Closed dhaavi closed 4 years ago

dhaavi commented 5 years ago

I've read a couple issues on Windows support, and I'm not sure what the current support state is.

Anyway, the WriteFile function is broken on Windows, as *os.File.Chmod() used in the function is not supported on Windows: https://github.com/google/renameio/blob/a368f9987532a68a3d676566141654a81aa8100b/writefile.go#L29

twpayne commented 5 years ago

It does not seem possible to do atomic file replacement on Windows, see the discussion in #1.

If you want a chmod function that works on Windows, consider https://github.com/hectane/go-acl/blob/master/chmod.go#L14 (more recent version at https://github.com/twpayne/go-acl/blob/chezmoi/chmod.go#L14).

dhaavi commented 5 years ago

I also just noticed that these other referenced issues belong to another project: twpayne/chezmoi I guess that caused some confusion here.

While not being atomic, it would still be better than just writing files directly, wouldn't it?

I don't care about chmod other than it breaking Windows compatibility.

twpayne commented 5 years ago

The first link is to hectane/go-acl.

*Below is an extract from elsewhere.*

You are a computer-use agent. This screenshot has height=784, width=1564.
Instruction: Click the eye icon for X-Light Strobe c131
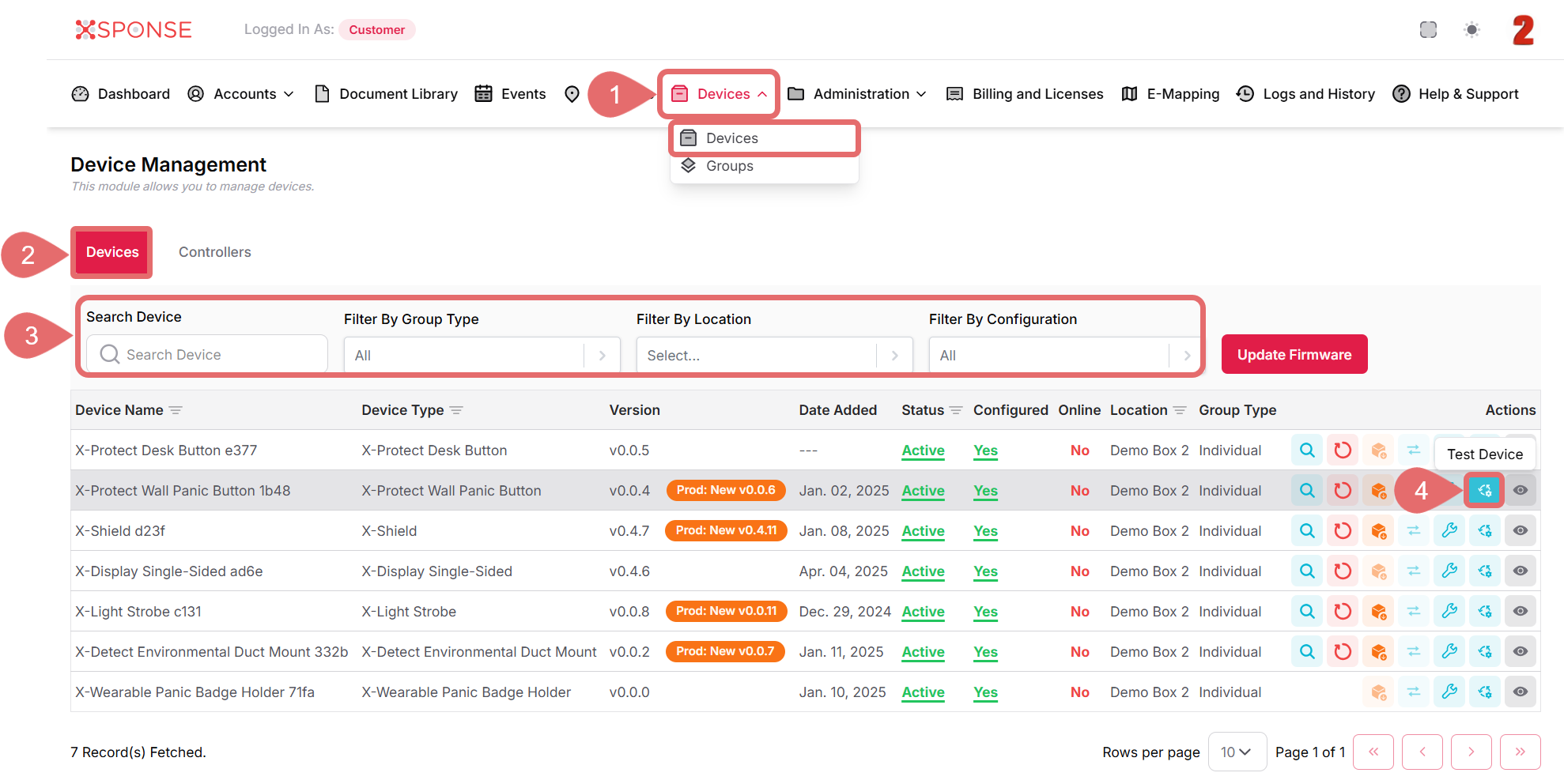[1520, 612]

This library has a pending pull request (https://github.com/hectane/go-acl/pull/14) that improves Windows support. The second link is to a friendly fork that includes that PR.

dhaavi commented 5 years ago

I think I did a poor job communicating what I am trying to achieve here.

In my case, I don't care about the chmod call, but want the library working.

Do you want to "fix" WriteFile by just leaving out the chmod call on Windows? As far as I understand, this is also how many Go std utils work: You give them permissions via os.FileMode, but they are actually only used on POSIX systems.

Or, do you want to let WriteFile broken as is on Windows until you find a real fix? Then I'd just remove the chmod call myself for the few times I need it.

stapelberg commented 5 years ago

I don’t do Windows development, so I’ll rely on a pull request containing a fix. Thanks in advance :)

andhe commented 4 years ago

Ok, so apparently f.Chmod(perm) errors out on windows as the syscall is not available but os.Chmod(filename, perm) does not error! Maybe we can just change the code to use the latter (with t.Name() as filename) ...

twpayne commented 4 years ago

This issue is (arguably) fixed by #20. It may be worth re-opening #1 for when Windows supports atomic file operations.